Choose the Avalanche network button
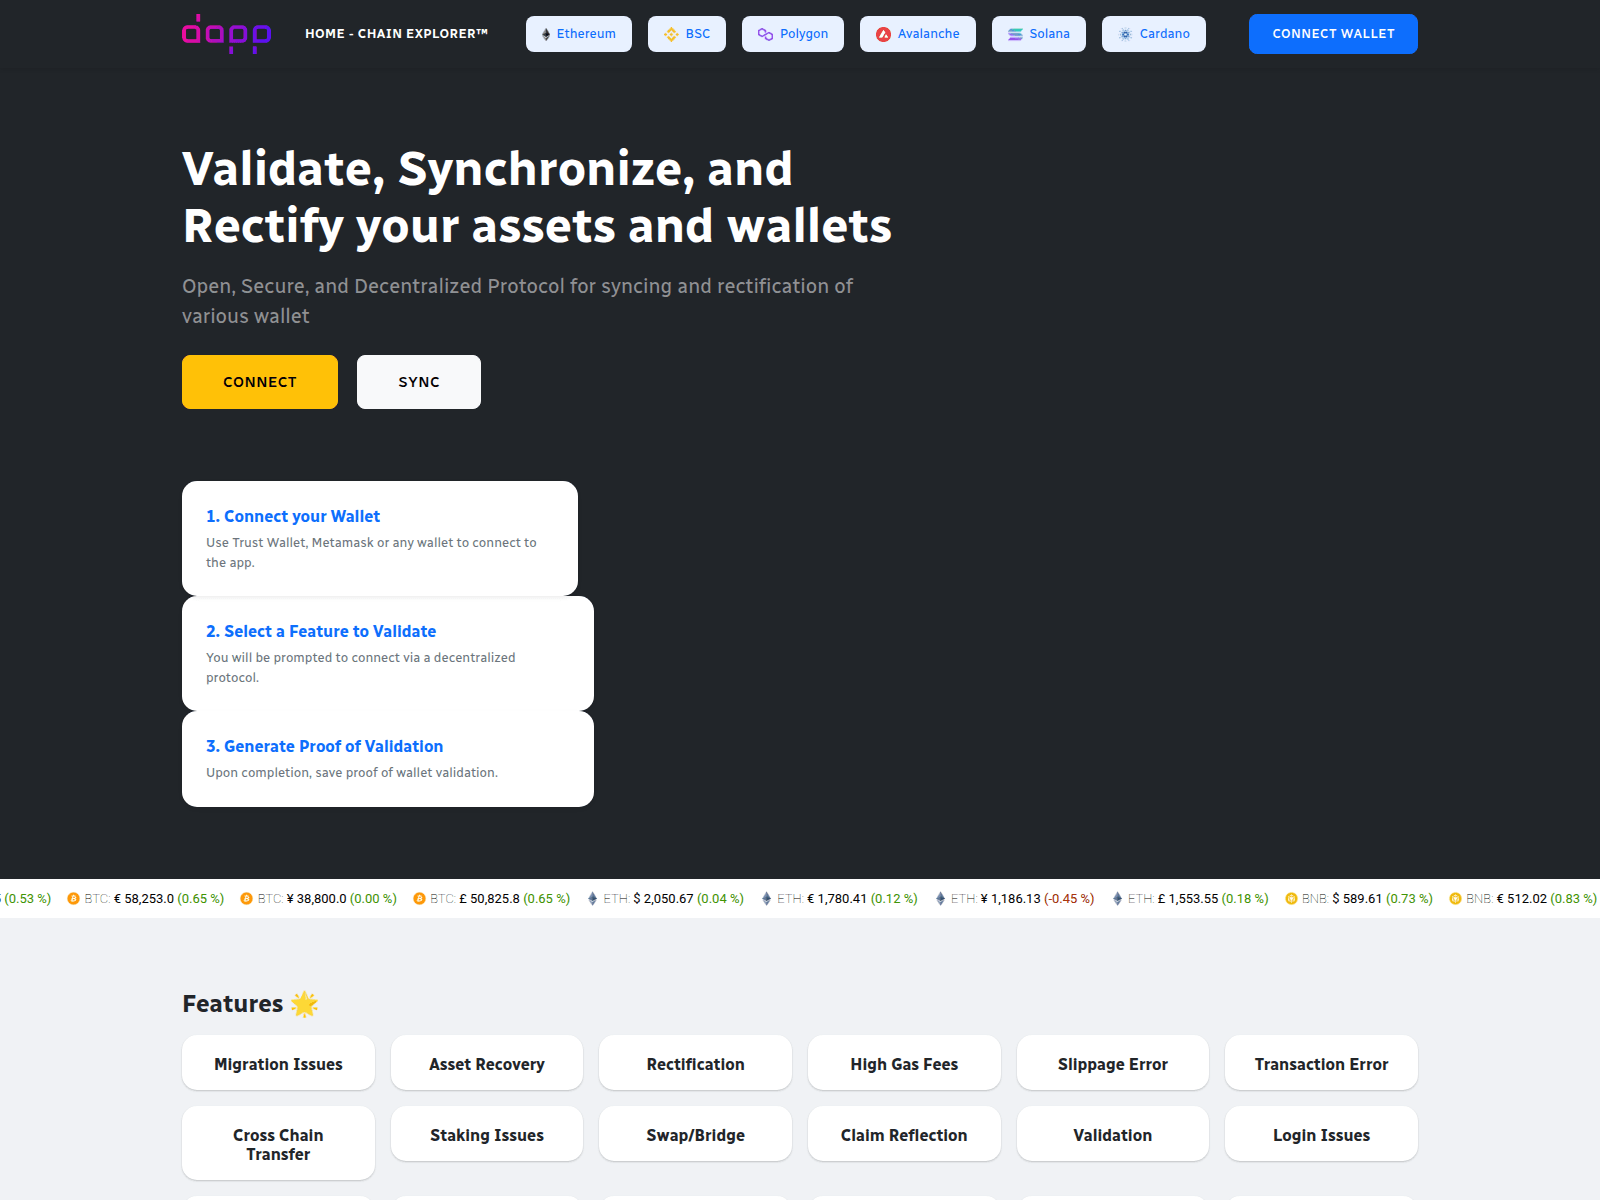The width and height of the screenshot is (1600, 1200). [917, 34]
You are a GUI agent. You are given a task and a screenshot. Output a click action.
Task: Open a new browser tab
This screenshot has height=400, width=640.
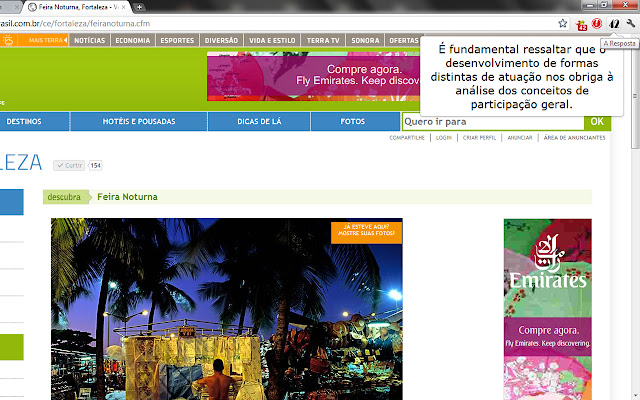pos(140,7)
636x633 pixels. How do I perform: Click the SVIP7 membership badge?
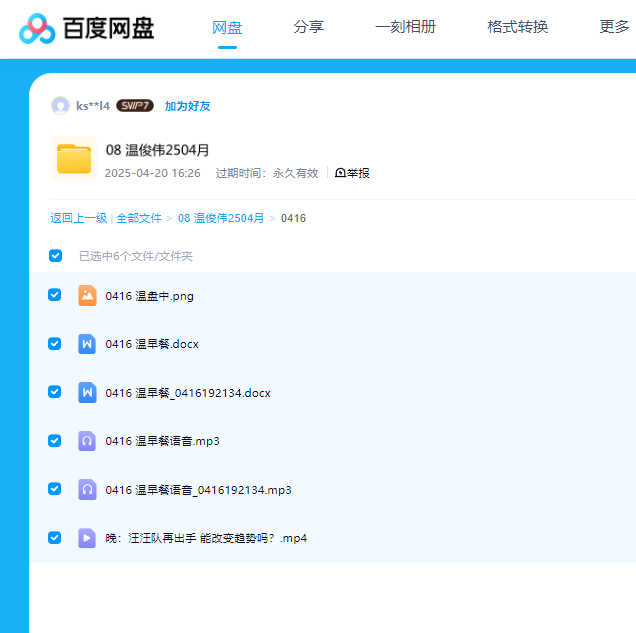click(x=135, y=106)
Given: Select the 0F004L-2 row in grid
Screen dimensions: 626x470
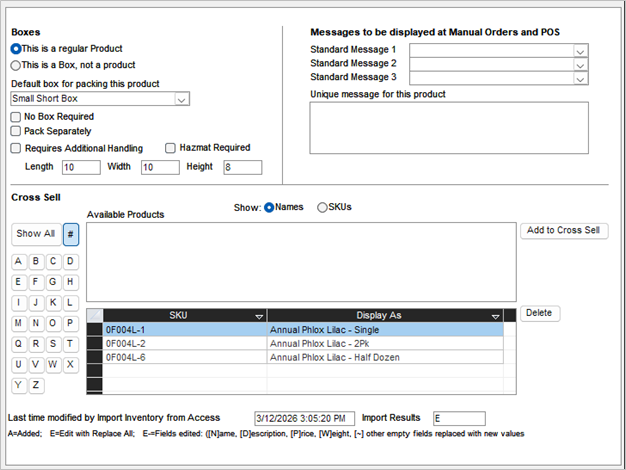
=====
The reply should consist only of the lines running from the one with "636x633 pixels. How" through the end of the material, both included, copied exactly; please omit pictures.

THE COMPLETED TASK —
636x633 pixels. How do I perform: Click the SVIP7 membership badge?
click(x=135, y=106)
Given: Select the 0F004L-2 row in grid
Screen dimensions: 626x470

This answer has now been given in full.